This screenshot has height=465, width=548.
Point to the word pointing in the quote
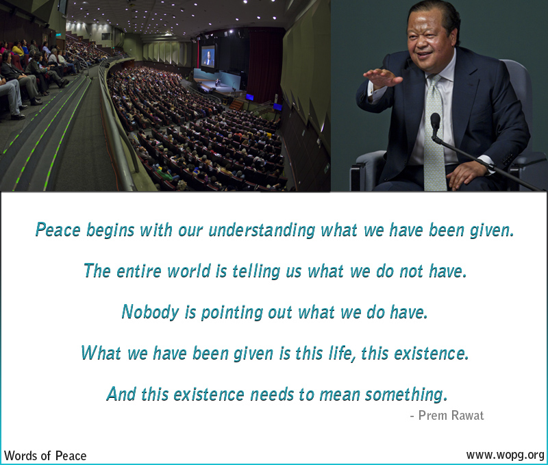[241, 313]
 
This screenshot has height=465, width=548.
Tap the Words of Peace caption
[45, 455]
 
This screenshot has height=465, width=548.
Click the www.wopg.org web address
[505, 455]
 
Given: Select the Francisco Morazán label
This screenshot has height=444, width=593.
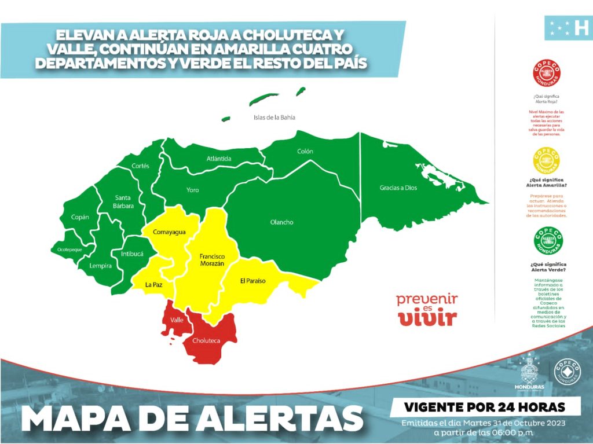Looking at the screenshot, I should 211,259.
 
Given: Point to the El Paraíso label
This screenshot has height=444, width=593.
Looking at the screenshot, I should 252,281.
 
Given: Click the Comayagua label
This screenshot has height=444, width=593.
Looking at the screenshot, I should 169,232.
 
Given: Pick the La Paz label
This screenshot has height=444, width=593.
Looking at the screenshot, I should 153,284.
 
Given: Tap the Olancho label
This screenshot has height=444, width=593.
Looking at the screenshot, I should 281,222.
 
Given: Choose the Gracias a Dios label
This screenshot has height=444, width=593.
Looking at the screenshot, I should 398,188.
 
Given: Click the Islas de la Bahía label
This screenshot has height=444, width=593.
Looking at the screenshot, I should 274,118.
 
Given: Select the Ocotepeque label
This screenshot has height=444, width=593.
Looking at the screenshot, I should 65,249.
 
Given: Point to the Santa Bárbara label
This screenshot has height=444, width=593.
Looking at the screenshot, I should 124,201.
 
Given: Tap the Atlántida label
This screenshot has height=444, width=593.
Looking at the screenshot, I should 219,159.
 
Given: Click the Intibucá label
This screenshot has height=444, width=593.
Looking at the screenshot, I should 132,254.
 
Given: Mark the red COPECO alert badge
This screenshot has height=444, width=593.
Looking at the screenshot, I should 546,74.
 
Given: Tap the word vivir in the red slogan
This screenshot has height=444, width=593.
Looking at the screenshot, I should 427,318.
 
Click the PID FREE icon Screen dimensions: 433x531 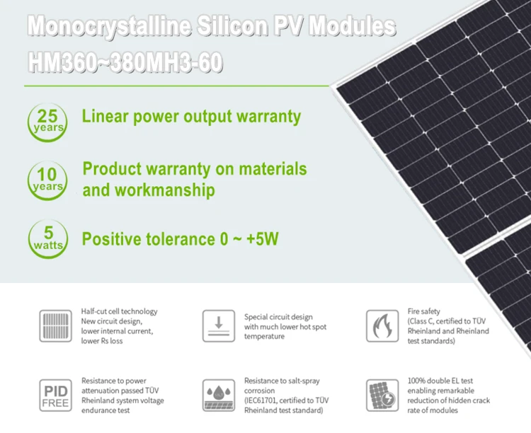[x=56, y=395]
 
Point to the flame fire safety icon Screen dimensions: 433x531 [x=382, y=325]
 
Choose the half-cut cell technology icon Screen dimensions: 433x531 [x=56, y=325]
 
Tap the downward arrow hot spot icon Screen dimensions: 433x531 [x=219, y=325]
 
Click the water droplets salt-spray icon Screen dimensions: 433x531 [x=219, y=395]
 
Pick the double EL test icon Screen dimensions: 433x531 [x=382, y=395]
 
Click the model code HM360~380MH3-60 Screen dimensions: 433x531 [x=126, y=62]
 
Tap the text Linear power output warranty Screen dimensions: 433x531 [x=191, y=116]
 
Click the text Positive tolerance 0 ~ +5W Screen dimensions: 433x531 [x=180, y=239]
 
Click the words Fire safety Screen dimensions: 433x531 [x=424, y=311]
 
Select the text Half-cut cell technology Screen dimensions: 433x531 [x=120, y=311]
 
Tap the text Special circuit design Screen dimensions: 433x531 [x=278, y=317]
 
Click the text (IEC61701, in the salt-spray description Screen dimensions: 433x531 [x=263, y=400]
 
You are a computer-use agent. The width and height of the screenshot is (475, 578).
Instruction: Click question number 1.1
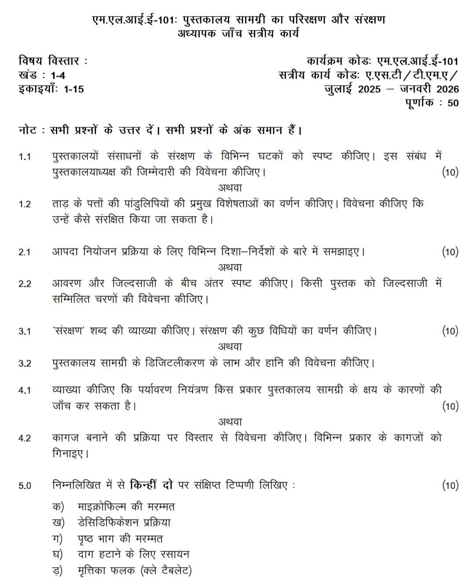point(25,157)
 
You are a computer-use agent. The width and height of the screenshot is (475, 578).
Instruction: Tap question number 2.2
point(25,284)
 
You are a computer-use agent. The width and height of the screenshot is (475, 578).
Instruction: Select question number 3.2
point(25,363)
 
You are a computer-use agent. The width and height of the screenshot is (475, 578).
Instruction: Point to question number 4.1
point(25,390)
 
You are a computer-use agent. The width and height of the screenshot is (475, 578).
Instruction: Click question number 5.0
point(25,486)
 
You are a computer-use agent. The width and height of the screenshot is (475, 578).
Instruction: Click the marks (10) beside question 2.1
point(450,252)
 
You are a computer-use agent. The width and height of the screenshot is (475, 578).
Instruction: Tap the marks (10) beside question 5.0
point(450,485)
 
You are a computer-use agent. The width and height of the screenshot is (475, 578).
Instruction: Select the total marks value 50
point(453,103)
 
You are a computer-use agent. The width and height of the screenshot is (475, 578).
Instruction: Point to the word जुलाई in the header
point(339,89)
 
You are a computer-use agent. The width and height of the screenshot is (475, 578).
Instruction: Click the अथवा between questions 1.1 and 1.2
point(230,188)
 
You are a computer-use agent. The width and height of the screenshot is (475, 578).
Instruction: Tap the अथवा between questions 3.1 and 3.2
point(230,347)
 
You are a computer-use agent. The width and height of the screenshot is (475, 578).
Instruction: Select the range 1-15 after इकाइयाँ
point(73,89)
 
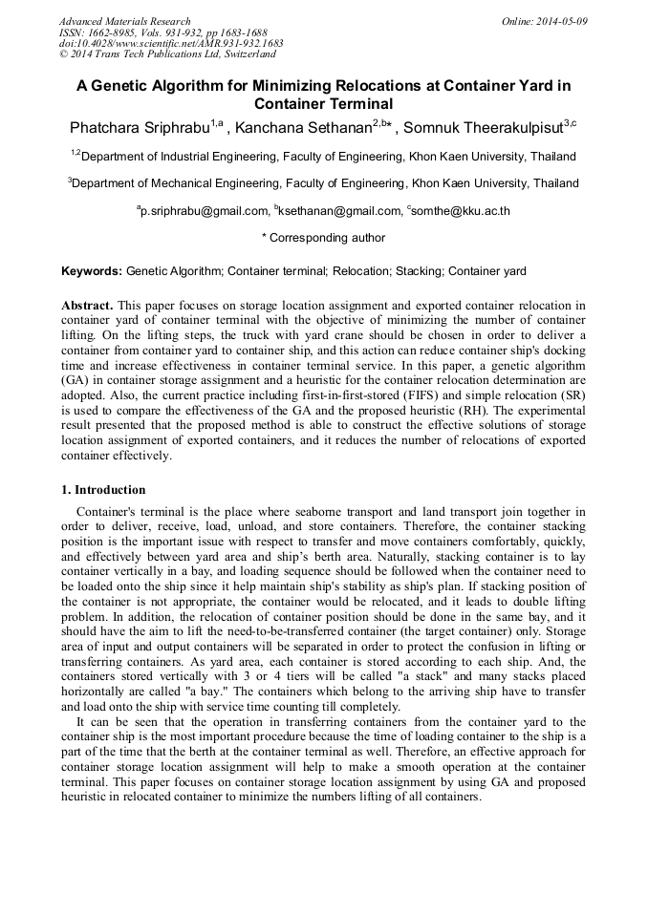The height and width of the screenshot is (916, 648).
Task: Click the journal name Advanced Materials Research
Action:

##############################

### YOUR OBJECTIVE
Arrange everything in the data above, from the line containing "Click the words" down to the line containing "point(25,363)", as a Markdown table with the columns Row and Line. Skip blank lines and leave the pictures out.

### TASK RESULT
| Row | Line |
|---|---|
| 1 | Click the words Fire safety Screen dimensions: 433x531 [x=424, y=311] |
| 2 | Select the text Half-cut cell technology Screen dimensions: 433x531 [x=120, y=311] |
| 3 | Tap the text Special circuit design Screen dimensions: 433x531 [x=278, y=317] |
| 4 | Click the text (IEC61701, in the salt-spray description Screen dimensions: 433x531 [x=263, y=400] |
| 5 | You are a computer-use agent. The width and height of the screenshot is (475, 578). |
| 6 | Instruction: Click question number 1.1 |
| 7 | point(25,157) |
| 8 | You are a computer-use agent. The width and height of the screenshot is (475, 578). |
| 9 | Instruction: Tap question number 2.2 |
| 10 | point(25,284) |
| 11 | You are a computer-use agent. The width and height of the screenshot is (475, 578). |
| 12 | Instruction: Select question number 3.2 |
| 13 | point(25,363) |